(Excerpted passage):
>>>

Hammubari provides zero waiting periods, zero mourning rights, and zero protections for a foreign captive woman [1]. She was immediate, functional property from day one.

Assyria
“Many soldiers I captured alive… their boys and their maidens I ravished the city I overthrew, razed, and burned with fire.”
— Annals of Ashurnasirpal II [1]

Assyria law Explicitly brags about the immediate sexual violation of captured maidens on the battlefield as a trophy of war.

Hittite Law
§ 191: “If a free man sleeps with several captive women [free civilian prisoners/slave women] and their mother, or with sisters and their mother, who were brought as captives from an enemy country, if he sleeps with them in one and the same country, there is no punishment.”

The text explicitly permits a Hittite man to have immediate sexual access to an entire family of captured women—the mother, the daughters, and sisters—living under his roof simultaneously. There is no legal mechanism forcing him to isolate one woman, wait 30 days, or treat her as an exclusive wife you can just rape a whole family immediately.

Also the woman had to get Israelite wife status this was extraordinary for the time
Deuteronomy 21:11-13: “…if you notice among the captives a beautiful woman and are attracted to her, you may take her as your wife… and after that you may go in to her and be her husband, and she shall be your wife.”

<<<

(Work required): From the passage on ancient laws about captive women, pull out the stretch that opens with "Assyria law Explicitly" and runs through "whole family immediately.", word for word.

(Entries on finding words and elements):
>>>

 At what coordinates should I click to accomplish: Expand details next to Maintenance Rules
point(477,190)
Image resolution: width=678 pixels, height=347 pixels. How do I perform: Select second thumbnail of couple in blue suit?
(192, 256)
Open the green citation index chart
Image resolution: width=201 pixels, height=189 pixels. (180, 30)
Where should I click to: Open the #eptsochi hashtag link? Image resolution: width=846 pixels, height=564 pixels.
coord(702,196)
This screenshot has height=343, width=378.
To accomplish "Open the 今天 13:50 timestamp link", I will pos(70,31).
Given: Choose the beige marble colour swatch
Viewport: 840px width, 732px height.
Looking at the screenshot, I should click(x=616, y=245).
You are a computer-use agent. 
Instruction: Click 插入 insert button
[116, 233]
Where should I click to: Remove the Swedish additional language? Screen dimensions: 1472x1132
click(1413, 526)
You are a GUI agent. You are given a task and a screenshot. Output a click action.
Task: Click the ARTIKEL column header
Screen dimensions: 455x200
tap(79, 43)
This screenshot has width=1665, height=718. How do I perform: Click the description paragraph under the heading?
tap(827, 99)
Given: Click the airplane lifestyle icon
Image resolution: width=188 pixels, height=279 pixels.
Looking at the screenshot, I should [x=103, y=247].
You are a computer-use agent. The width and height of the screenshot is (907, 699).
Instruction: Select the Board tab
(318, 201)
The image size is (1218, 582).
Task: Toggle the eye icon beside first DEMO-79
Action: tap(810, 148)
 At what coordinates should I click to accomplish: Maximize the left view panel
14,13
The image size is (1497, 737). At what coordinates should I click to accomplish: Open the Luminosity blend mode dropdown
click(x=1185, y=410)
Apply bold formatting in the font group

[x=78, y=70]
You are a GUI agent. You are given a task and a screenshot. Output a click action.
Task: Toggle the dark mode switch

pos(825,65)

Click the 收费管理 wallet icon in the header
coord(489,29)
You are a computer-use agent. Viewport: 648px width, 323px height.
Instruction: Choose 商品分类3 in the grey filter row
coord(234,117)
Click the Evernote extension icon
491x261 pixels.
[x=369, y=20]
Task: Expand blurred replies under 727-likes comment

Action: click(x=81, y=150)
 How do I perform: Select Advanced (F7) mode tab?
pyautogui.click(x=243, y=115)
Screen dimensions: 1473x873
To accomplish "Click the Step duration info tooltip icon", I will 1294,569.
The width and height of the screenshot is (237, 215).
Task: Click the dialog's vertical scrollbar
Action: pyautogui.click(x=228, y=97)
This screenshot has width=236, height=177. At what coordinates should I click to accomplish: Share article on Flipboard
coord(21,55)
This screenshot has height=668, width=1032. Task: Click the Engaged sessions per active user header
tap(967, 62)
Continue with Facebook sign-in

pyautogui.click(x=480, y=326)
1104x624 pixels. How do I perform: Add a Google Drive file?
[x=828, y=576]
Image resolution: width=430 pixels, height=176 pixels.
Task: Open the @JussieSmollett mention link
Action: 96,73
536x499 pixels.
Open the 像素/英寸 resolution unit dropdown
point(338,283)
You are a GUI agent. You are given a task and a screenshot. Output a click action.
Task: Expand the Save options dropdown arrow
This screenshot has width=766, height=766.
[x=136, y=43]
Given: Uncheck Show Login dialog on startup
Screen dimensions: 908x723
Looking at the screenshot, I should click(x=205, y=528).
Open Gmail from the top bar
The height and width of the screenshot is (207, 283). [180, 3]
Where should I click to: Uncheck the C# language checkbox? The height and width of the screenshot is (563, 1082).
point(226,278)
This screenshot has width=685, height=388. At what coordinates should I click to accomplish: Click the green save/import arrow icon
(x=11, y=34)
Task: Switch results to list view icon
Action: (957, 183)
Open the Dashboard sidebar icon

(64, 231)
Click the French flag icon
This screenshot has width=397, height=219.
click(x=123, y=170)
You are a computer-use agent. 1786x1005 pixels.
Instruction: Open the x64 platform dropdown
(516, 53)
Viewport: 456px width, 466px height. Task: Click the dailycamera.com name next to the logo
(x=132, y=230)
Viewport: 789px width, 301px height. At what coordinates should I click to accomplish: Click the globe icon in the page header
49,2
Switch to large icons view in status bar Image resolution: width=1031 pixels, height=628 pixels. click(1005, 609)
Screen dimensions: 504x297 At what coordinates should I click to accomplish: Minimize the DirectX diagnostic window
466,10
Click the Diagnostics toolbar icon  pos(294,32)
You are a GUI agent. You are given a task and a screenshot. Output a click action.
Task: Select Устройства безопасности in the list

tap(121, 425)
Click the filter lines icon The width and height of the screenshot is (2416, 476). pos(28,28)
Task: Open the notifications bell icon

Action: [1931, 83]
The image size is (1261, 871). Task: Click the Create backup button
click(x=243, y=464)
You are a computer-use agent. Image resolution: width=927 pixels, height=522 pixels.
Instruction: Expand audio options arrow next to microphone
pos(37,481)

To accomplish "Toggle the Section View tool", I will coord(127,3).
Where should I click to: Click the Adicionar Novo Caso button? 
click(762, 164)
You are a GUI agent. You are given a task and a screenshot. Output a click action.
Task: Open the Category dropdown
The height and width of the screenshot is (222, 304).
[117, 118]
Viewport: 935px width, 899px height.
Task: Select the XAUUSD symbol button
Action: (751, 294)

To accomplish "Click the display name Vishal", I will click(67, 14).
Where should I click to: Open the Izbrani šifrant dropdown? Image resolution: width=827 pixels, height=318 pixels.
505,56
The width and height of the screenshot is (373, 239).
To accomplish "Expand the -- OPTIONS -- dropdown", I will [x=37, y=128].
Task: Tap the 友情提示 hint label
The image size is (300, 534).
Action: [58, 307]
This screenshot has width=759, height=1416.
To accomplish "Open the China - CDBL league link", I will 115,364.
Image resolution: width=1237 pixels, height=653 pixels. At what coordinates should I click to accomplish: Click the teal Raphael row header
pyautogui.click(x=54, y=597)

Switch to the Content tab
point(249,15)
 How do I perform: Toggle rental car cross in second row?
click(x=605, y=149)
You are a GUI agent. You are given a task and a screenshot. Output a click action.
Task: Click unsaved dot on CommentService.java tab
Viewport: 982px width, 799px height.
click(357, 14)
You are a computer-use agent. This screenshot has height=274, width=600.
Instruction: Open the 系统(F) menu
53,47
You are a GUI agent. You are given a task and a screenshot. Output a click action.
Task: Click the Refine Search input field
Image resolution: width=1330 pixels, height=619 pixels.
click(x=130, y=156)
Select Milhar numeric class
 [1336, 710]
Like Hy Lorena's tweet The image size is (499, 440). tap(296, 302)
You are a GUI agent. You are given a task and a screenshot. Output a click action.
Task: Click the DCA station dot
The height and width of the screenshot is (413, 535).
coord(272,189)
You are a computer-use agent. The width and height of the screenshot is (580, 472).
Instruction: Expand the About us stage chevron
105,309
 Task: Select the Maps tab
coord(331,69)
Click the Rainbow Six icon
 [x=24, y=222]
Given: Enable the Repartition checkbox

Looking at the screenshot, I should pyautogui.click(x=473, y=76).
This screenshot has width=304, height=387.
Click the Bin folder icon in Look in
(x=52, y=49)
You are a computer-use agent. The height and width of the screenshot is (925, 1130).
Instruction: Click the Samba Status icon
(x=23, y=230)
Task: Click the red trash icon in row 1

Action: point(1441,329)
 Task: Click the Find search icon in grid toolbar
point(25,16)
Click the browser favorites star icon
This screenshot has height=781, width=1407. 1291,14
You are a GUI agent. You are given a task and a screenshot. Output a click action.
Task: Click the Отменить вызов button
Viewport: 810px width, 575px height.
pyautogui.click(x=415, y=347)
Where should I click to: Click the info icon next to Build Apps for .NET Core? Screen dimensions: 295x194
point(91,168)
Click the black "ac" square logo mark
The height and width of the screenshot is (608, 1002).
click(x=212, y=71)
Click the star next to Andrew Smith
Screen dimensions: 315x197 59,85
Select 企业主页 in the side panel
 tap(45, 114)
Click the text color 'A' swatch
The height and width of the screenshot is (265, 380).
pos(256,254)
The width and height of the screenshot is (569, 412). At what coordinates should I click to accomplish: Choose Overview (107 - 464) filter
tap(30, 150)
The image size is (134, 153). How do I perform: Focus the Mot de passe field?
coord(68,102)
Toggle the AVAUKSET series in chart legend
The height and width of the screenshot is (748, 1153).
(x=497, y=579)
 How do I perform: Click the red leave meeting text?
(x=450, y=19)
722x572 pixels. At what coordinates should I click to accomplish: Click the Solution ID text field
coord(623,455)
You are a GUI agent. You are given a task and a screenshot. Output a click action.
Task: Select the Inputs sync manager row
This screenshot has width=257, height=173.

<<<

(Output of the exercise):
Assyria law Explicitly brags about the immediate sexual violation of captured maidens on the battlefield as a trophy of war.

Hittite Law
§ 191: “If a free man sleeps with several captive women [free civilian prisoners/slave women] and their mother, or with sisters and their mother, who were brought as captives from an enemy country, if he sleeps with them in one and the same country, there is no punishment.”

The text explicitly permits a Hittite man to have immediate sexual access to an entire family of captured women—the mother, the daughters, and sisters—living under his roof simultaneously. There is no legal mechanism forcing him to isolate one woman, wait 30 days, or treat her as an exclusive wife you can just rape a whole family immediately.